SHORT PROBLEM: Repeat the lines of the listing from the one containing "The height and" through the end of the listing, both ends included. Leave the pictures out of your answer.
>> start EXTRACTED INFORMATION
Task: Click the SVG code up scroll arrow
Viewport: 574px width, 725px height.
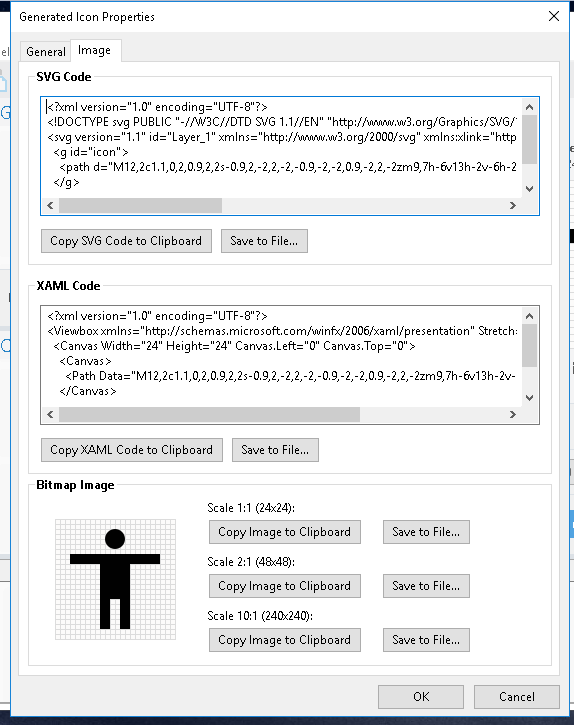Action: [530, 107]
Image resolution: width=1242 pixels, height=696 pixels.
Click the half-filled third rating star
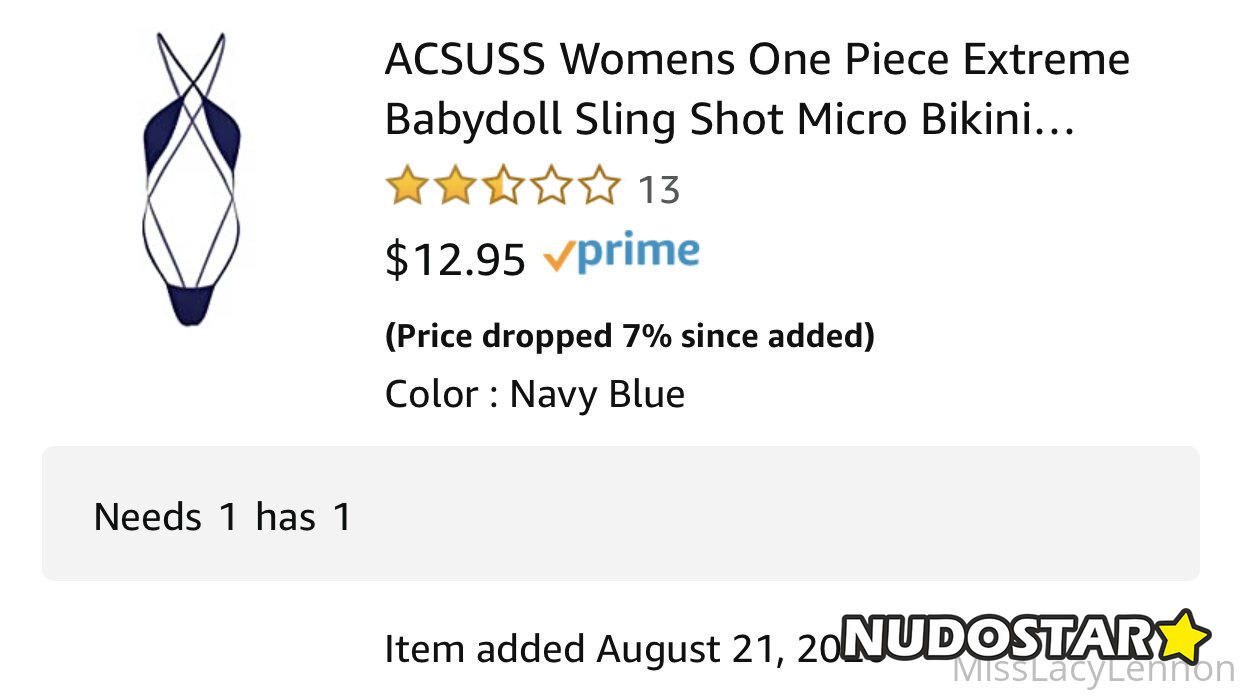pos(502,188)
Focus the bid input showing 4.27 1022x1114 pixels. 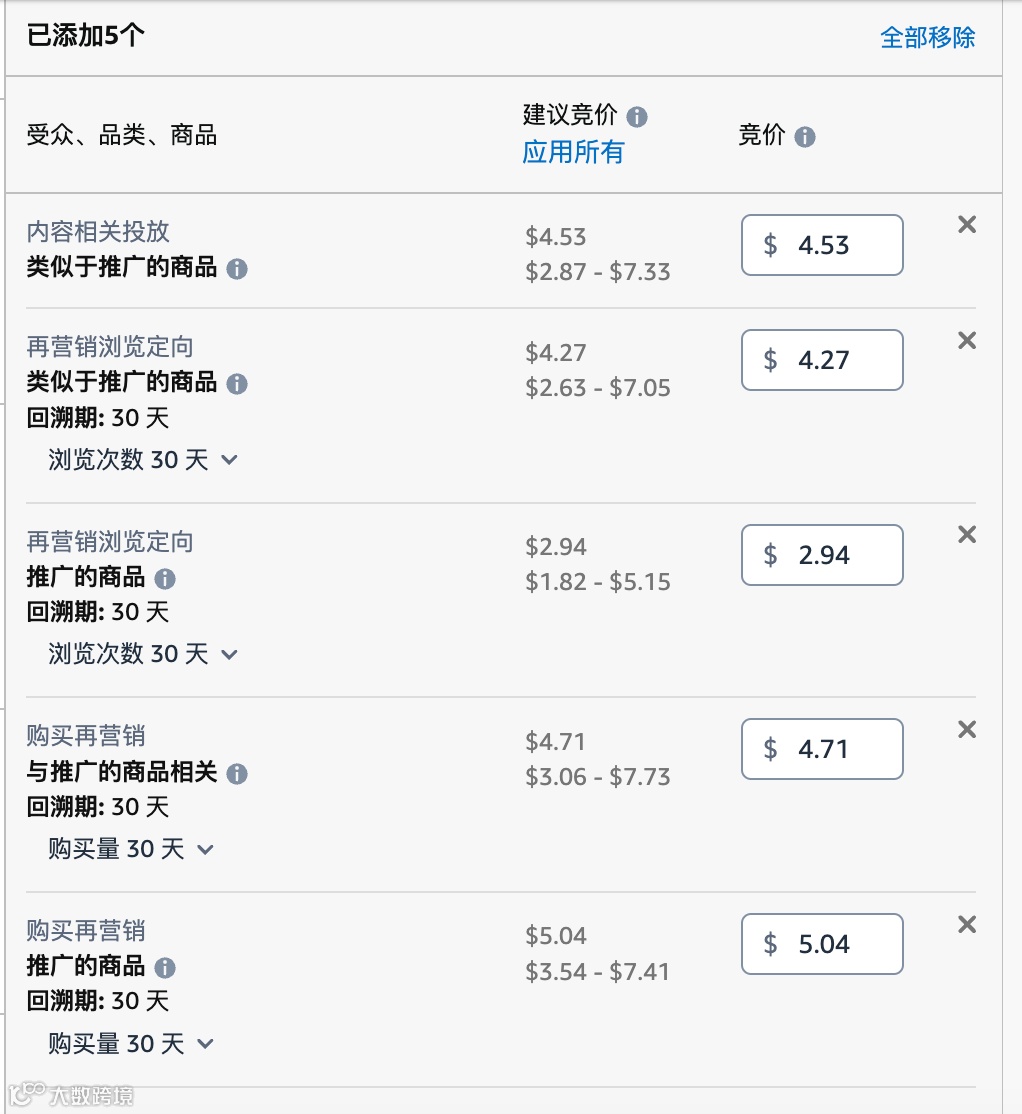click(x=823, y=360)
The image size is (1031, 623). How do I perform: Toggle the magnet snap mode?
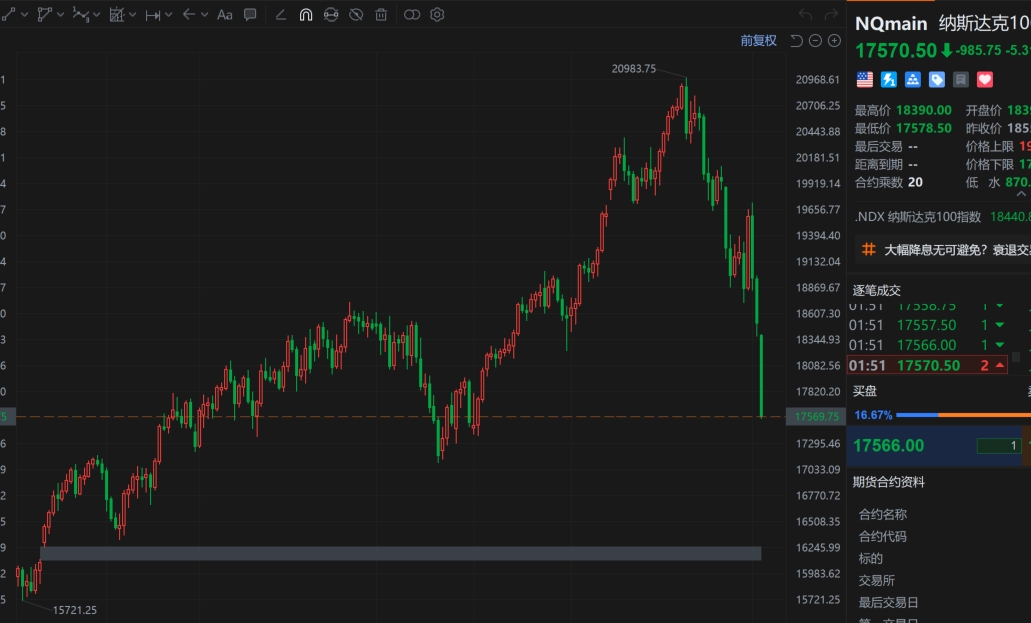click(306, 15)
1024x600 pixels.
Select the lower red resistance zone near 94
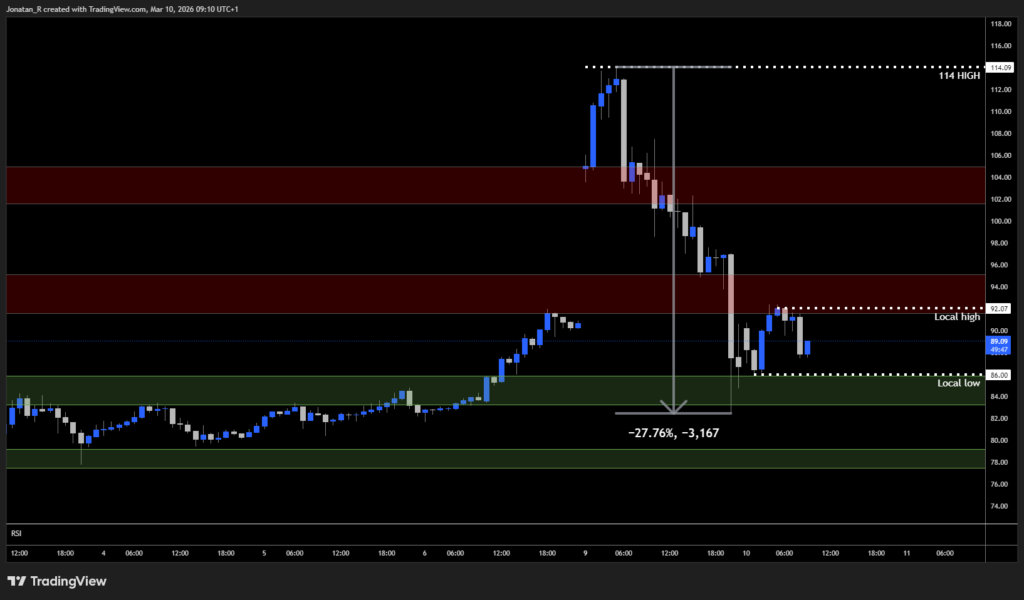(x=300, y=294)
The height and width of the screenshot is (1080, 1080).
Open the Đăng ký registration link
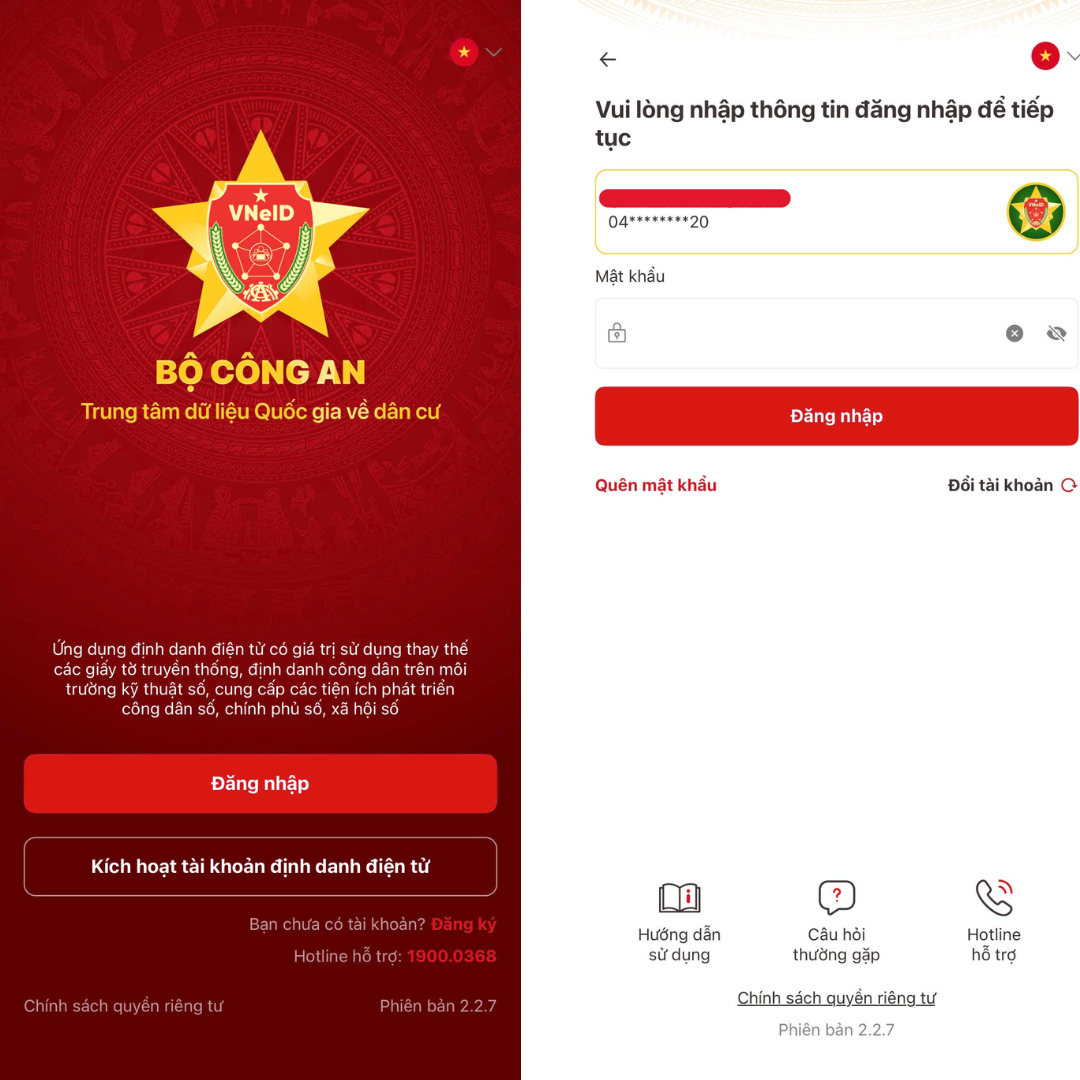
>> end EXTRACTED INFORMATION
WRITTEN RESPONSE:
The height and width of the screenshot is (1080, 1080).
Open the Đăng ký registration link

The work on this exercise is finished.